A few snippets:
Will we see an Apple skinny bundle or live-TV streaming service?
Whether we’re providing it or somebody else is, it really doesn’t matter to us. What we’re trying to do is build the platform that allows anybody to get content to consumers. If a Time Warner [Cable] or a DirecTV wants to offer a bundle themselves, they should do it through Apple TV and iPad and iPhone. As a matter of fact, I’m not a big fan of the skinny bundle.
I think it’s a misconception. Most people, at the end of the day, end up paying more, not less, for the things they love… People pay for Netflix as an add-on to TV, and they’re happy doing it. And why is that? Because they’re happy with what they’re getting from Netflix. So the question to ask about skinny bundles is, why are customers not happy?

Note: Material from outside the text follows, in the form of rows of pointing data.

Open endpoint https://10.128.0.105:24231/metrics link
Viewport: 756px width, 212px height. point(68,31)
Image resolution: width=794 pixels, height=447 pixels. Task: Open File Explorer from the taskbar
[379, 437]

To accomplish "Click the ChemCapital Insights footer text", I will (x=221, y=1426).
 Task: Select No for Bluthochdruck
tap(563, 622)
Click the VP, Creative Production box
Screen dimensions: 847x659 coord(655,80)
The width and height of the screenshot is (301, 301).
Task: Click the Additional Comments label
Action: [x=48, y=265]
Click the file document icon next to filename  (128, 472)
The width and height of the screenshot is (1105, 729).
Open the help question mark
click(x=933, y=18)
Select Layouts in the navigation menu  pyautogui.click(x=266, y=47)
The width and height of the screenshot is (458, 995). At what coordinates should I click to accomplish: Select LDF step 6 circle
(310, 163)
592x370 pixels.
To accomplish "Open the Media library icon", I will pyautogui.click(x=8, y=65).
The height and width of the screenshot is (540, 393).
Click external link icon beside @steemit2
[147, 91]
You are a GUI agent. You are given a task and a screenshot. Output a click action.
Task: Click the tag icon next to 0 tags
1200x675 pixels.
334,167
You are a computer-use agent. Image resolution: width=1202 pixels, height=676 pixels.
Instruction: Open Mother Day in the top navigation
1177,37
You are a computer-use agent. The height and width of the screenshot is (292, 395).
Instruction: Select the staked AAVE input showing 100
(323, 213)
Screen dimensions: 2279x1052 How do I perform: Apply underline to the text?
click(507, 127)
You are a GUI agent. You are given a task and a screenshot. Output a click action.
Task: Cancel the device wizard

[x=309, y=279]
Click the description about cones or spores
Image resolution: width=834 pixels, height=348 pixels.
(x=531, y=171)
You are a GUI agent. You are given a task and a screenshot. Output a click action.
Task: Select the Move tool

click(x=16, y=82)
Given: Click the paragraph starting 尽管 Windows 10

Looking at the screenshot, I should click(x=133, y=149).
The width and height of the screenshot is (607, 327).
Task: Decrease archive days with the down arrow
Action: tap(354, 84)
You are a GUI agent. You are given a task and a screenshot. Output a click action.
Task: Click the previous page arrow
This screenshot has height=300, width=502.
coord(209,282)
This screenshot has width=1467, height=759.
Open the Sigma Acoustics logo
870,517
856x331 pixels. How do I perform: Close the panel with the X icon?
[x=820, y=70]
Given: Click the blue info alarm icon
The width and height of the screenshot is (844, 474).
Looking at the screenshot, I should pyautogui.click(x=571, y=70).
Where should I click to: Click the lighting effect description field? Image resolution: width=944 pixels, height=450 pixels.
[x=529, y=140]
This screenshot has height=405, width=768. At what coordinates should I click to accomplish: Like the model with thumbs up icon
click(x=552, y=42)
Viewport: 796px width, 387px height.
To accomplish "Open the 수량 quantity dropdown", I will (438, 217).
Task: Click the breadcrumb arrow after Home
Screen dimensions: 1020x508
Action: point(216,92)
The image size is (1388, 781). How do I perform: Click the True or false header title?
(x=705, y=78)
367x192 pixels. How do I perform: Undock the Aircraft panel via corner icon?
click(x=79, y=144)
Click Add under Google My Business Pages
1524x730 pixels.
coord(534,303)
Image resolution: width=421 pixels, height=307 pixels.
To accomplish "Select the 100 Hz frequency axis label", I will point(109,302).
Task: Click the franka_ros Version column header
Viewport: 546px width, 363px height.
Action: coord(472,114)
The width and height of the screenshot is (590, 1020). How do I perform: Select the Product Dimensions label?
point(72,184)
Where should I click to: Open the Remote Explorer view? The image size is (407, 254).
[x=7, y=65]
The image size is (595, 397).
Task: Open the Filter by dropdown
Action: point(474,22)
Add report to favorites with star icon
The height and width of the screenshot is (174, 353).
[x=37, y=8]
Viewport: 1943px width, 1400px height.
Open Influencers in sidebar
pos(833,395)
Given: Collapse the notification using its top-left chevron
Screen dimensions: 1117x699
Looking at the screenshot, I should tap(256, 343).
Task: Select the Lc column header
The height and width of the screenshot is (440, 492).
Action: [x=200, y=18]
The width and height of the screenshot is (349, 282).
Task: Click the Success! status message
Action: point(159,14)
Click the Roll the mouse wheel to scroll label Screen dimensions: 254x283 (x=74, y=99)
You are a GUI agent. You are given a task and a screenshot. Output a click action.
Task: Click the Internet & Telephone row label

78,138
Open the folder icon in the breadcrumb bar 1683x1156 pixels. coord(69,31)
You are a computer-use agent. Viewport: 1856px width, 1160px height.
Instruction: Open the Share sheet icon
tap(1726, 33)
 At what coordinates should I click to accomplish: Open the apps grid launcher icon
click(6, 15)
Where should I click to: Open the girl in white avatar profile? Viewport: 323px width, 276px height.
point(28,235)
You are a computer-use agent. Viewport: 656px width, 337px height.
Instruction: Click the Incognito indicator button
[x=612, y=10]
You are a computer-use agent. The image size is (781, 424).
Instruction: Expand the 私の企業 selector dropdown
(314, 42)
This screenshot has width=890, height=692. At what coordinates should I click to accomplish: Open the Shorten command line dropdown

So, why aren’t they happy?
They’re not getting the features that they want. The fact that I have to set things to record seems idiotic. And channel guides — I get home and I want to watch a Duke basketball game; why do I have to go hunting to find out what channel it’s on? Why can’t I just say, “I want to watch Duke basketball.” Or, even better, why doesn’t the system know that? “Here’s the Duke basketball game.” Those technical capabilities exist today. They just don’t exist for television.
If an agent came to you with a show pack-aged with a big star, you wouldn’t take it?
Probably not right now. We’re not in the business of trying to create TV shows. If we see it being complementary to the things we’re doing at Apple Music or if we see it being something that’s innovative on our platform, we may help them and guide them and make suggestions. But we’re not trying to compete with Netflix or compete with Comcast.
Tons more in the full article here.
MacDailyNews Take: A cynic might add to Cue’s quote thusly: “I’m not a big fan of the skinny bundle” ever since I couldn’t get the deals hammered out.